# Leather wipes, what do you use 2lt/ltz owners?



## Jukebox Juliet (Apr 4, 2014)

When I first bought my Cruze I bought the Meguiars black leather wipes, I'd never owned a car with leather interior before. I used to use them all the time, but after trying other products I realized (for my taste) the wipes left the seats way too glossy looking and slick... if you didn't wipe down every inch of the seat evenly it was very easy to tell as well (probably the same issues you're having with yours)
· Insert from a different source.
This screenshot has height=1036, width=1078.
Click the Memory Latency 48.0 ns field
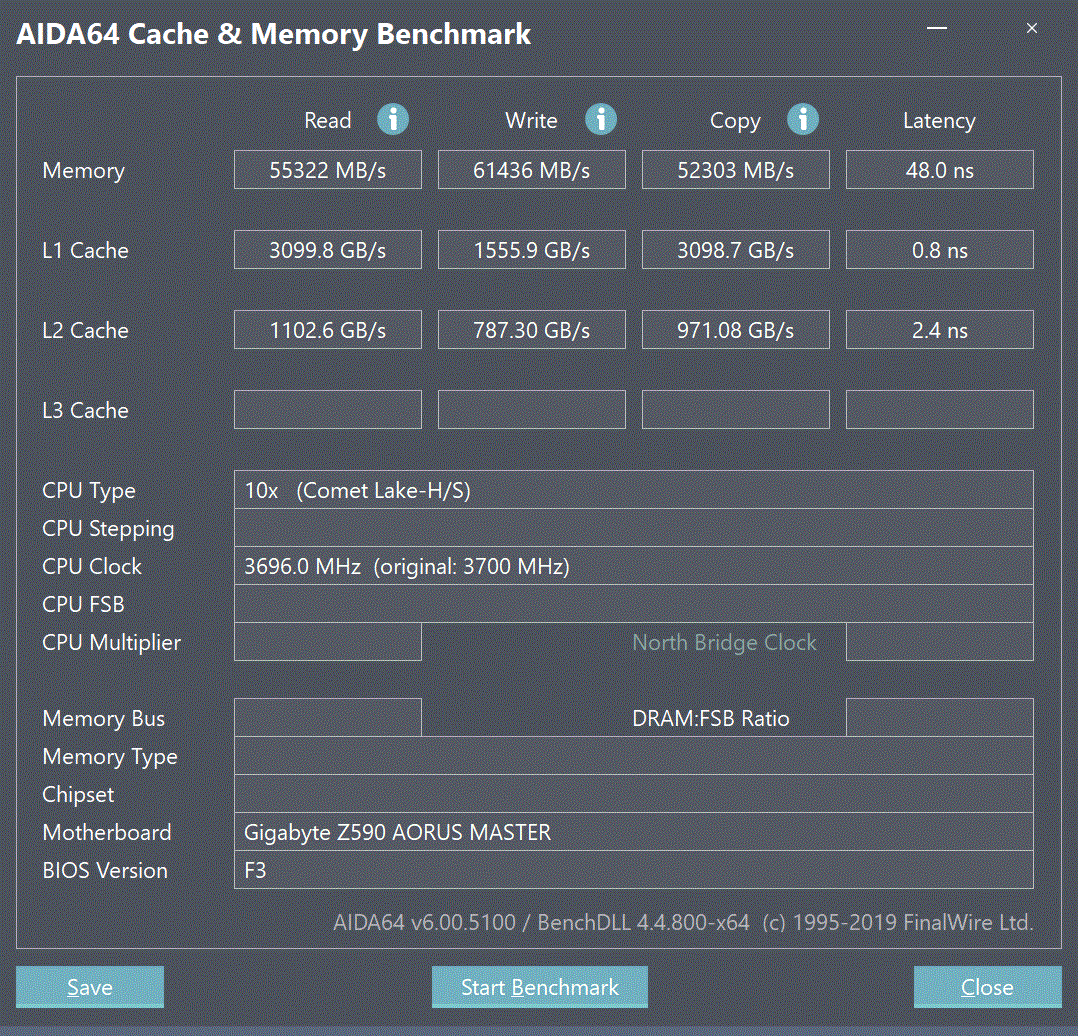pyautogui.click(x=939, y=170)
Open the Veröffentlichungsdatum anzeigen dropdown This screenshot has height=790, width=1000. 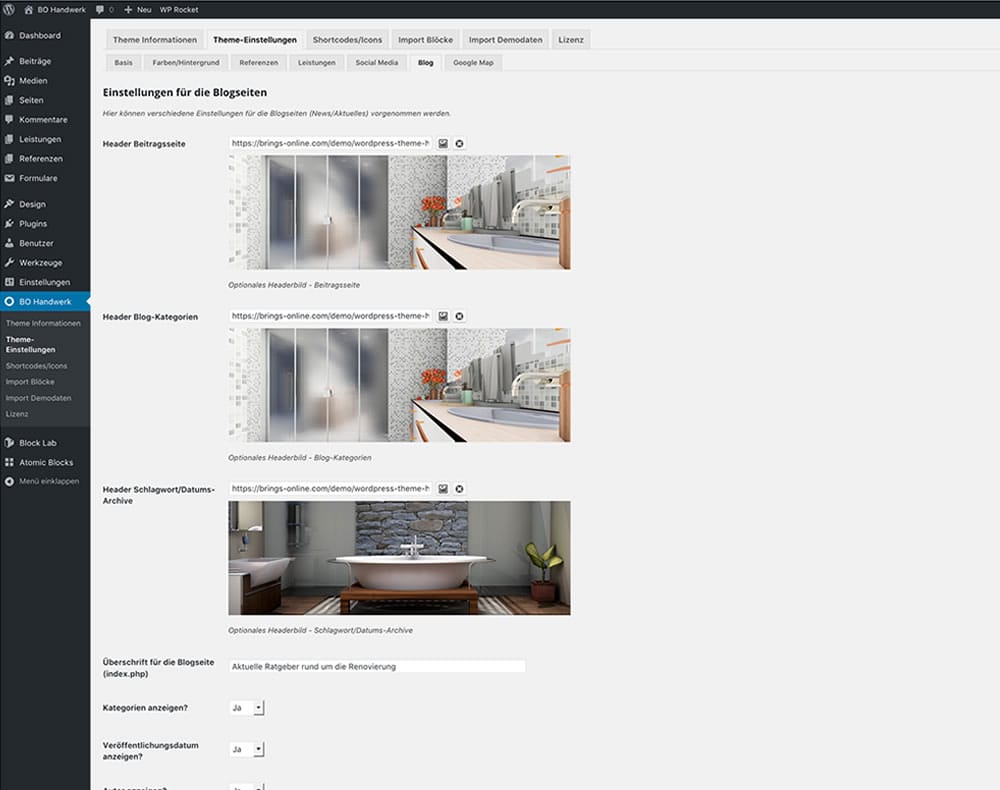(x=246, y=749)
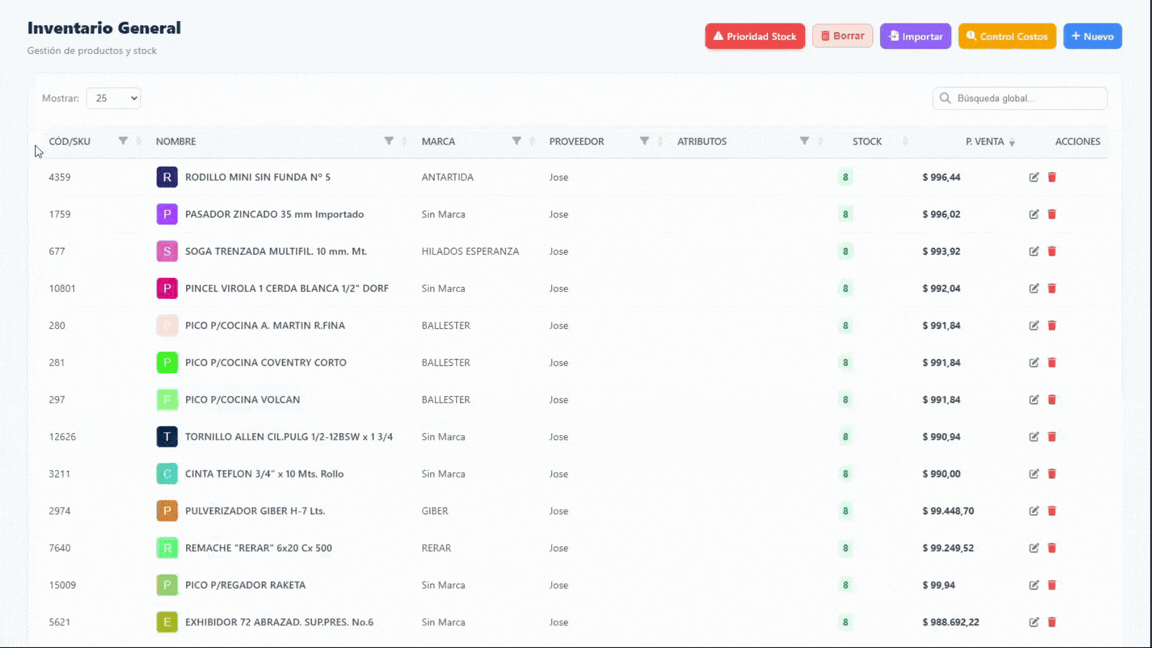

I don't eat in my car, and I clean it at least once a week, so I have a relatively easy cleaning process -- just using the vacuum for any particles that happen to get in the seams, then I use Lexol leather conditioner with a microfiber towel, again, I do that once a week.
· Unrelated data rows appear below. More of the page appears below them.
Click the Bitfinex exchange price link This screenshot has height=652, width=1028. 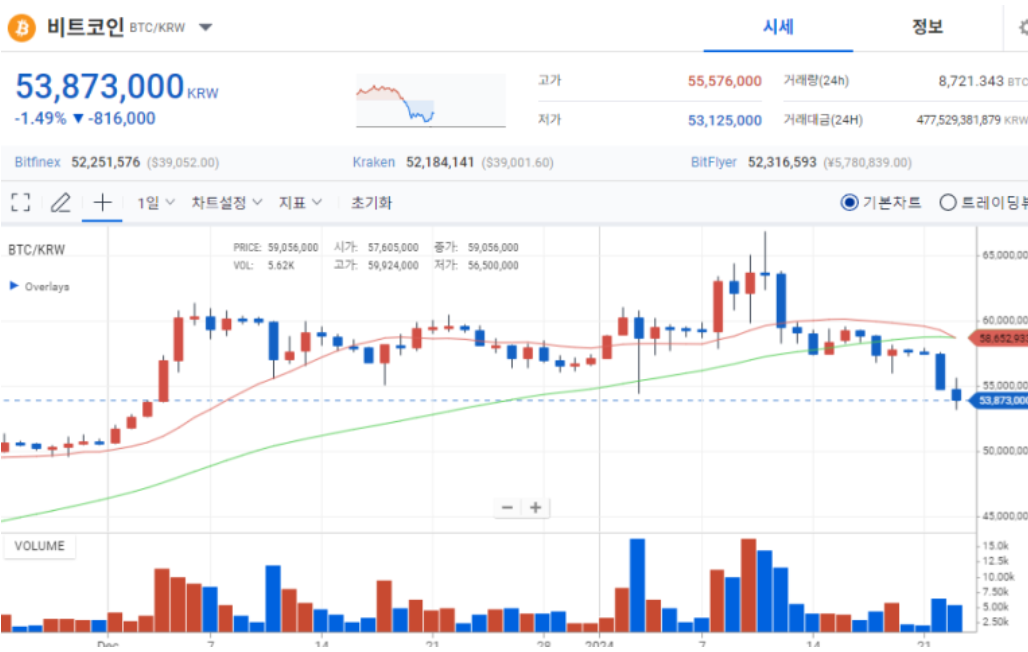pos(38,162)
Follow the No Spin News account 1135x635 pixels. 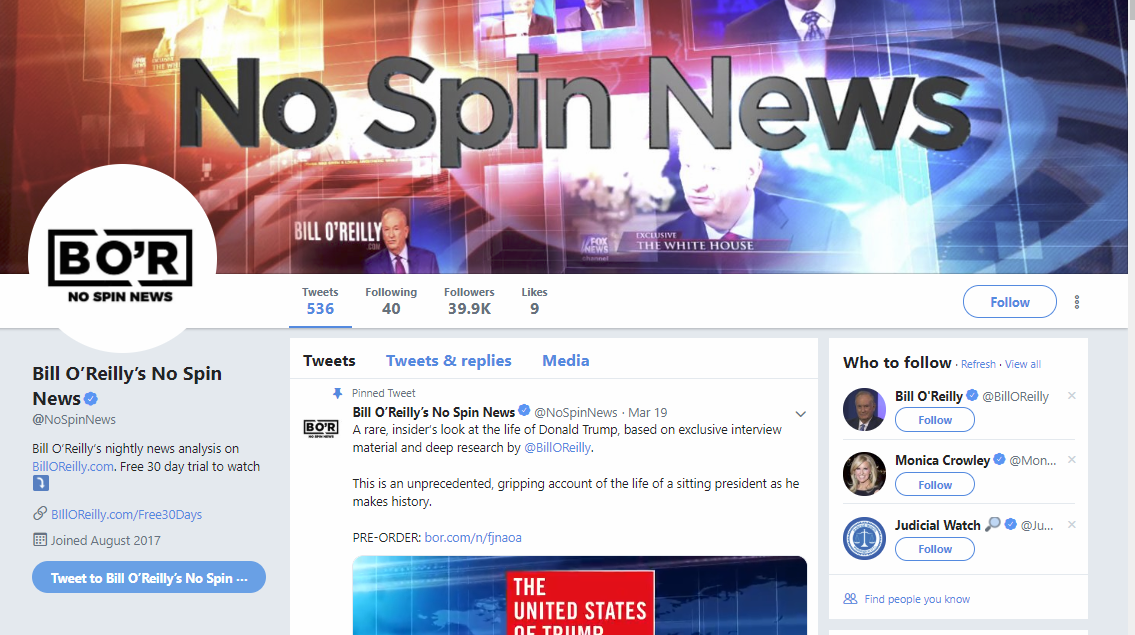pos(1010,302)
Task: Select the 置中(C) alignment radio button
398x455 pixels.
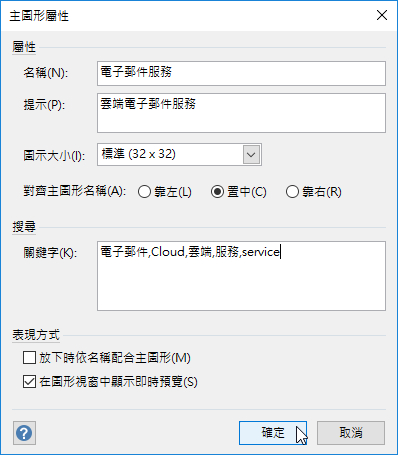Action: pos(217,192)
If there happens to be any sort of soiling, like makeup/deodorant from passengers, etc. I vacuum, then use Lexol spray cleaner, then follow up with the conditioner.


----------



## boraz (Aug 29, 2013)

meguiars gold leather cleaner/conditioner and microfiber cloth


----------



## Eddy Cruze (Jan 10, 2014)

I still have some Lexol left over from 2004 in Miami for my Leather Subaru & Leather Hyundai. Now I have nowhere to wipe?


----------



## brian v (Dec 25, 2011)

Look into 303 products !


----------



## Jim Frye (Mar 16, 2011)

boraz said:


> meguiars gold leather cleaner/conditioner and microfiber cloth


I tried the wipes a long time ago and didn't like the look. I've used what boraz uses for the last 11 years on our P5 and the leather looks great, almost like new except for the usual wrinkles that always form with use. Even the non-seating leather looks like new.  Using this stuff on the new car also, except I use an old cotton washcloth. Color me old school.


----------



## winks79 (Dec 20, 2013)

I use Mothers VLR spray with soft cloth on all my leather and vinyl. Works great, have never had any issues. Also use Meguiars Rich Leather Care in pump bottle. It works good also, but I like the VLR better, since it can be used for multiple things. In the past I had thought the multi-use products, such as VLR, would not be as good as a product for a single intended use, but VLR proved my theory wrong. VLR stands for vinyl, leather, rubber. Never really cared for the wipes.


----------



## Jukebox Juliet (Apr 4, 2014)

Jim Frye said:


> I tried the wipes a long time ago and didn't like the look. I've used what boraz uses for the last 11 years on our P5 and the leather looks great, almost like new except for the usual wrinkles that always form with use. Even the non-seating leather looks like new. Using this stuff on the new car also, except I use an old cotton washcloth. Color me old school.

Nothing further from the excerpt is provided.